__What you are asked to do__: Pictures stay out of your copy, but everything else in the records below must be repeated exactly.

__Dataset extract__:

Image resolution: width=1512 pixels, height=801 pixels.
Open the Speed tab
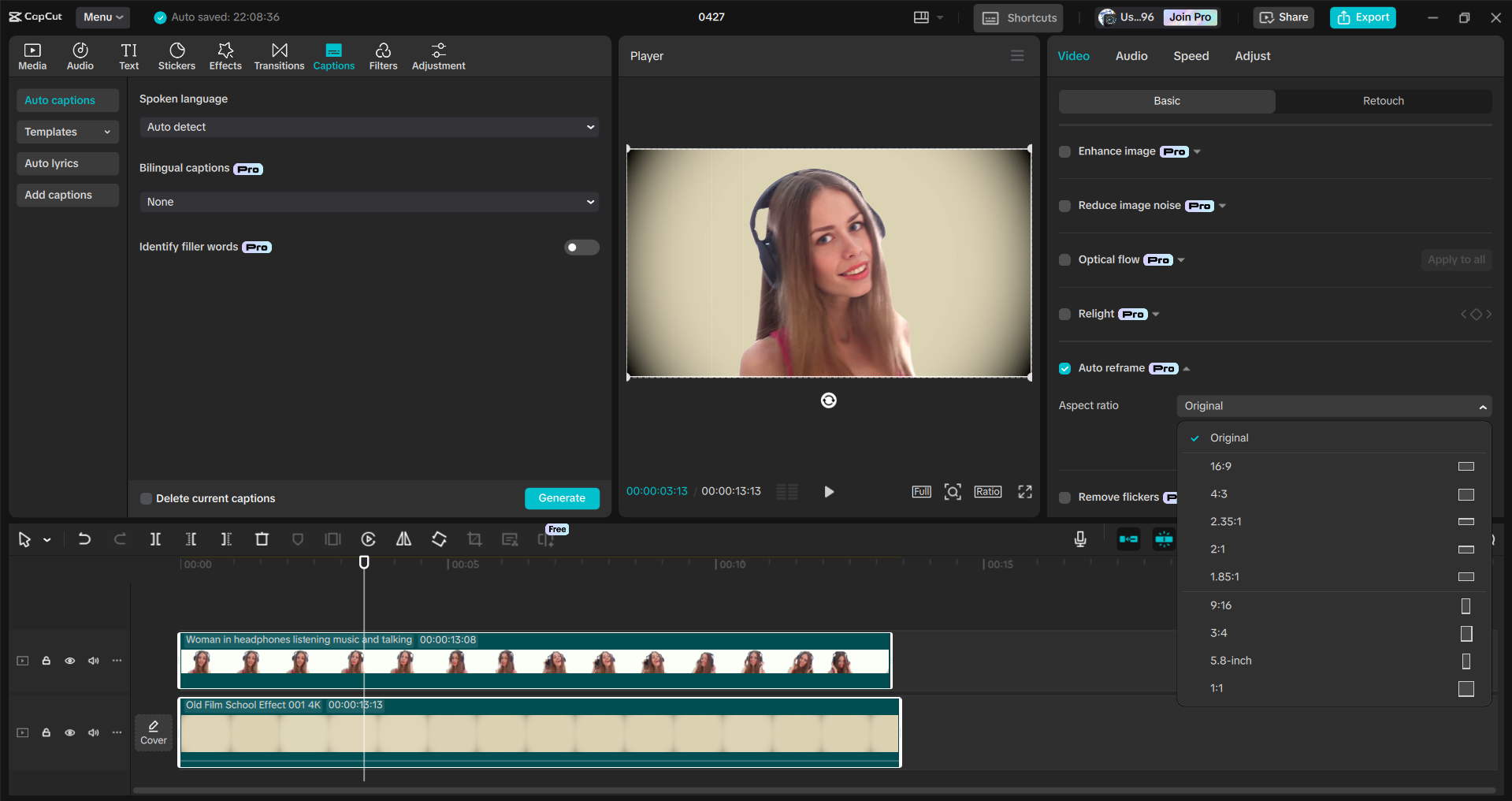tap(1191, 55)
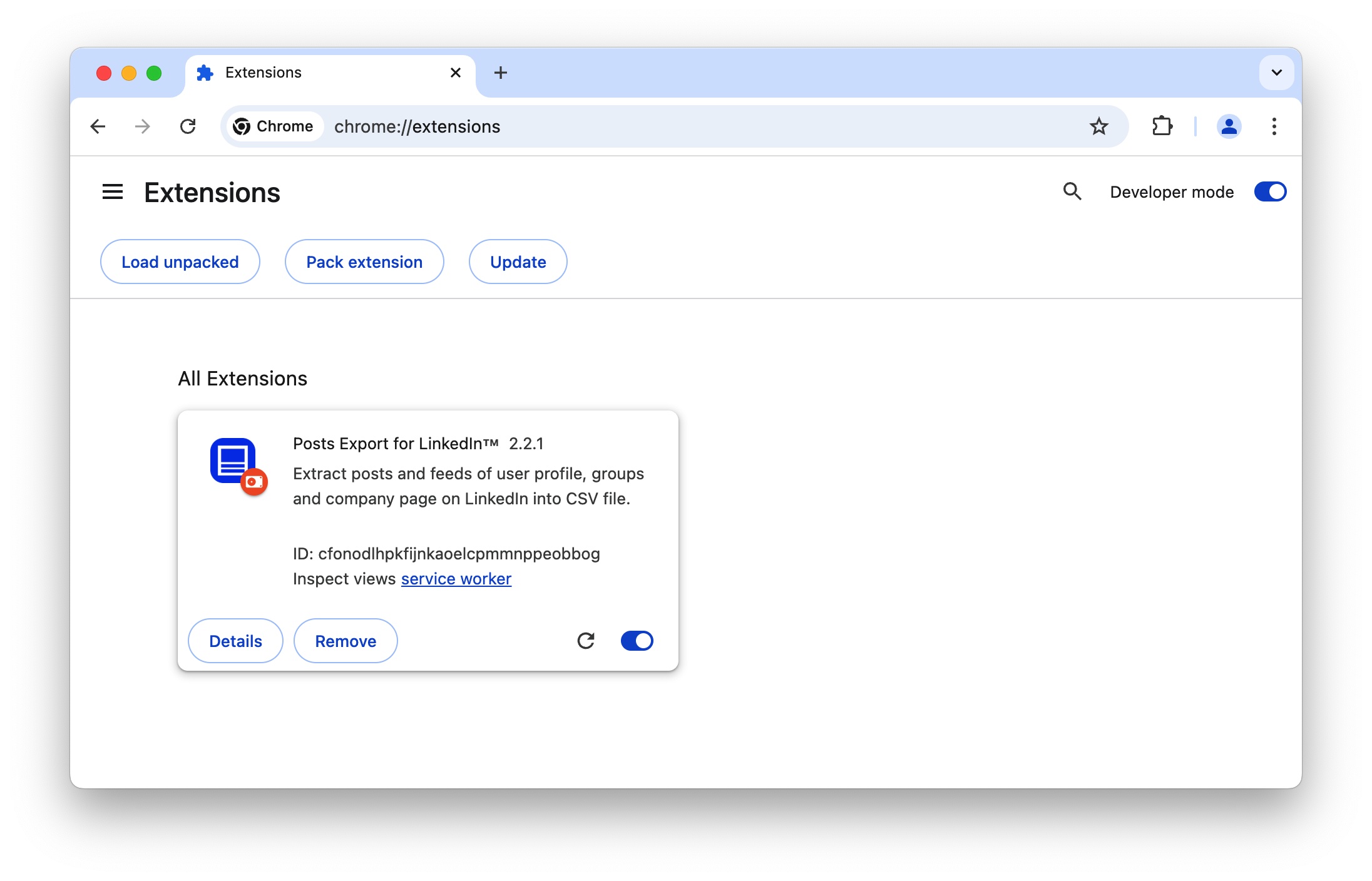Click the search icon on the Extensions page
Viewport: 1372px width, 881px height.
pos(1073,192)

__Exercise answer__:
Image resolution: width=1512 pixels, height=801 pixels.
Open the Speed tab
tap(1191, 55)
Click the search icon on the Extensions page
Viewport: 1372px width, 881px height.
pos(1073,192)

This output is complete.